I often need to save a series of arrays in which one dimension varies in length---sometimes called a ragged array [1]. For example, I'm running particle tracking experiments, and I need to save the 2D coordinates of all particles in each video frame. The number of particles in each frame will vary due to movement across the edges of the frame and velocity components normal to the focal plane; so, I can't simply save a (dense) 3D array. Instead, I just store this data in a Python list of N-by-2 numpy arrays, where N is the number of particles in a frame and varies for each array.
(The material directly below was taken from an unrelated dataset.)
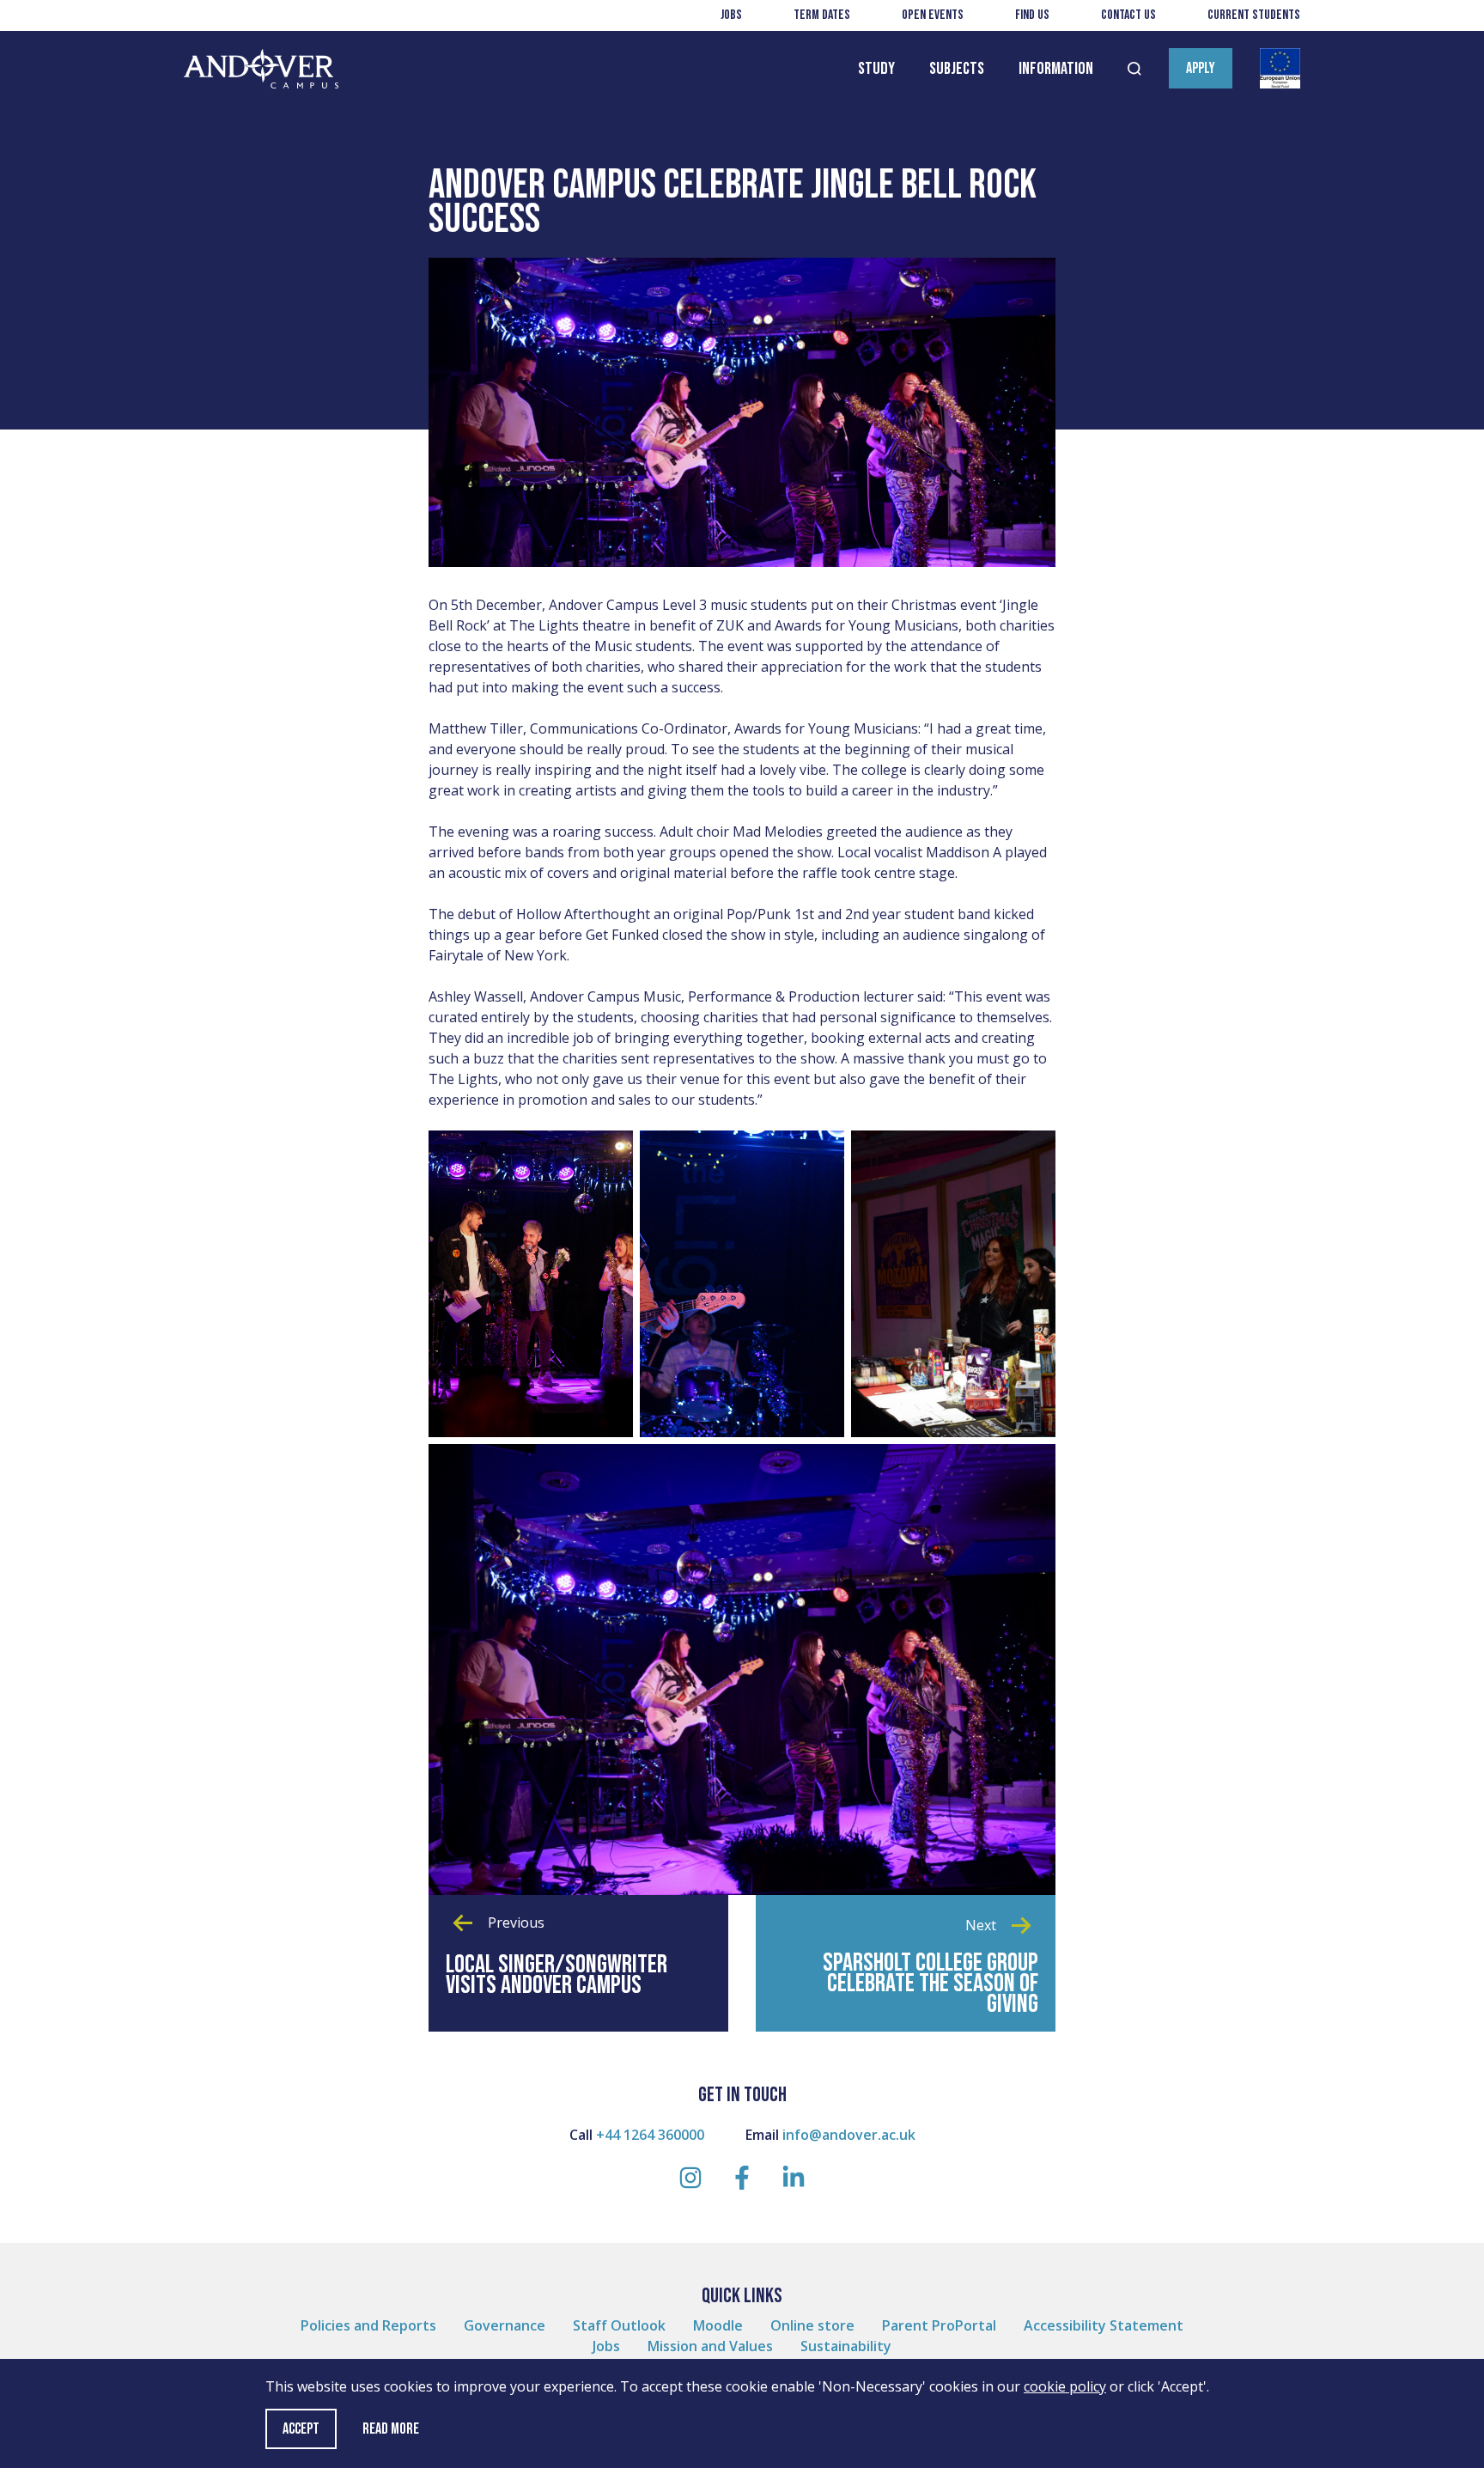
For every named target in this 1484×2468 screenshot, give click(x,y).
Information (1056, 68)
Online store (812, 2325)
The question is: How do you save this list of arrays? In my first attempt, I saved each array individually (as separate keys in an .npz file); this approach gave slow save/load times and larger file sizes. A better approach is to stack all the ragged arrays along the dimension that varies in length---i.e. the ragged dimension. Then, I use numpy's .npz file to save the array data.

Stacking and splitting arrays

numpy provides a number of functions to stack arrays: concatenate, hstack, vstack, and dstack. The main difference here is that we want to save the starting indices of the sub-arrays so that we can slice them back out later:

import numpy as np

def stack_ragged(array_list, axis=0):
    lengths = [np.shape(a)[axis] for a in array_list]
    idx = np.cumsum(lengths[:-1])
    stacked = np.concatenate(array_list, axis=axis)
    return stacked, idx

This returns the stacked array and the starting index of each sub-array. To use stack_ragged, just pass in a list of arrays:

>>> array_list = [np.array([(0, 0), (1, 1)]),
...               np.array([(2, 2), (3, 3), (4, 4)]),
...               np.array([(5, 5)])]
>>> stacked, idx = stack_ragged(array_list)
>>> print idx
[2 5]
>>> print stacked
[[0 0]
 [1 1]
 [2 2]
 [3 3]
 [4 4]
 [5 5]]

Here, the ragged arrays are stacked vertically, since axis = 0 by default.

To split up this array back into a list of ragged arrays, just pass in the stacked array and the starting indices (and the axis, if necessary) to numpy's split function:

>>> for array in np.split(stacked, idx):
...     print array
[[0 0]
 [1 1]]
[[2 2]
 [3 3]
 [4 4]]
[[5 5]]

which returns our original list of arrays. (Note: the loop is just for prettier printing.)

Saving and loading

So stacking turns our list of arrays into a single array, which we can easily save using numpy's save (single array) or savez (dict of arrays) functions. If we want to get back our original arrays, however, we also need to save the start indices:

def save_stacked_array(fname, array_list, axis=0):
    stacked, idx = stack_ragged(array_list, axis=axis)
    np.savez(fname, stacked_array=stacked, stacked_index=idx)

Finally, we define a function to load our original list of arrays:

def load_stacked_arrays(fname, axis=0):
    npzfile = np.load(fname)
    idx = npzfile['stacked_index']
    stacked = npzfile['stacked_array']
    return np.split(stacked, idx, axis=axis)

Alternatively, the save function could store the stacking-axis in the .npz file so that you don't have to specify it in the load function. Another improvement would be to guess the stacking axis in stack_ragged by checking which axis varies in size (this would fail, however, for constant N). And finally, you can use savez_compressed instead of savez to reduce storage.

P.S. After implementing this approach, I learned that NetCDF files support ragged arrays out of the box (using VLEN types)---it's not the first time I've reinvented the wheel; it won't be the last.